Boudica said:
Are you just typing random words in circles? In one comment you managed to argue
against yourself several times, setting up one straw man, knocking it down and then
setting up an entirely opposing straw man and knocking that one down, too.
AzrealMaximillion said:
You assume that if we had a Laissez-Faire market, people would make high quality clones all the time.
AzrealMaximillion said:
You may not have said anything about inferior clones
AzrealMaximillion said:
Being stagnant is view negatively. Look at what happened to Guitar Hero. 23 Spinoffs within 5 years was what killed that craze. Profit wasn't even made off of the franchise due to excessive milkage. Look at how Call of Duty is looked upon now.
AzrealMaximillion said:
My point is that if the product is a clone and not as good, it will not sell. Again, look at Guitar Hero and Call of Duty
Boudica said:
If the product is bad, people won't buy it.
See right there? How, pray tell, does that infer me saying "people would only make high quality clones all the time"? It doesn't. Because I never said that. People don't buy clones? Call of Duty is a clone? One of the highest selling franchises of all time, people don't buy? It's another example of you saying (typing) words without actually thinking about the argument you are replying to.
I think @AzrealMaximillion has a valid point, but he's not presenting it well enough. To understand it, lets make a few assumptions:
1) Humans have a natural drive to create and refine ideas. We crave novelty and enjoy fixing past mistakes.

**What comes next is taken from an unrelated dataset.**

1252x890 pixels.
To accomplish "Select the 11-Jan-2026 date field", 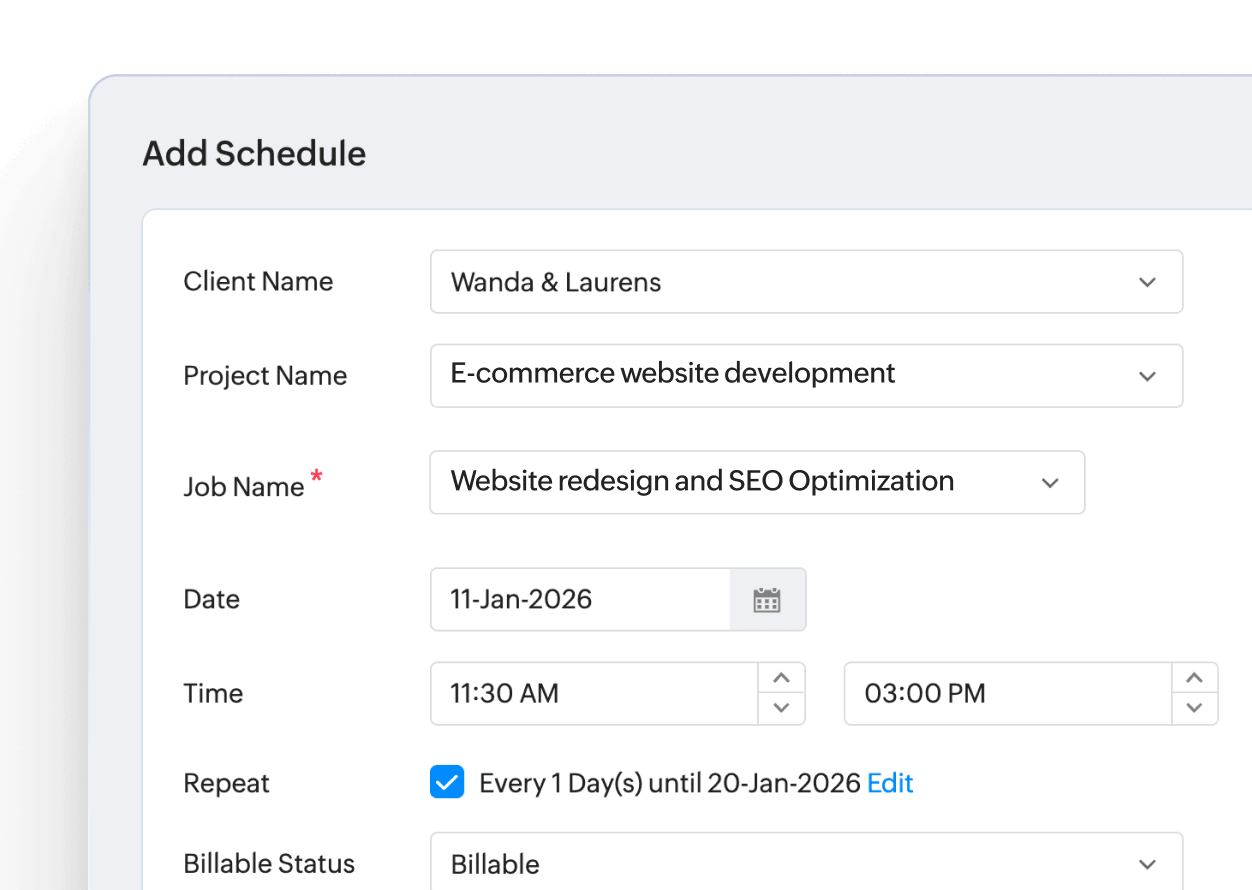I will (x=580, y=599).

2) It takes a significant amount of time and effort to create something novel or better than existing versions.
3) In a capitalistic economy, money provides the primary incentive to create.
Lets say you are a developer who has the resources and the knowhow to create a game. According to assumption 2, your primary incentive is to make money. In a laissez-faire market, you could quickly, easily, and with little cost, produce a copy of an existing game. The game is good, so you can't really hope to compete with it, but you can make a profit. To maximize you profits, you want to minimize your costs. To do this, you hack together the game as quickly as possible, cut corners in design, and don't test except for the most obvious of bugs (play-testing on actual people is out of the question). When the game comes out, it draws a sizable audience of mostly impulse purchases and purchases where the customer buys it by mistake. A couple months later, you can do the same with a different game, and make a profit on that.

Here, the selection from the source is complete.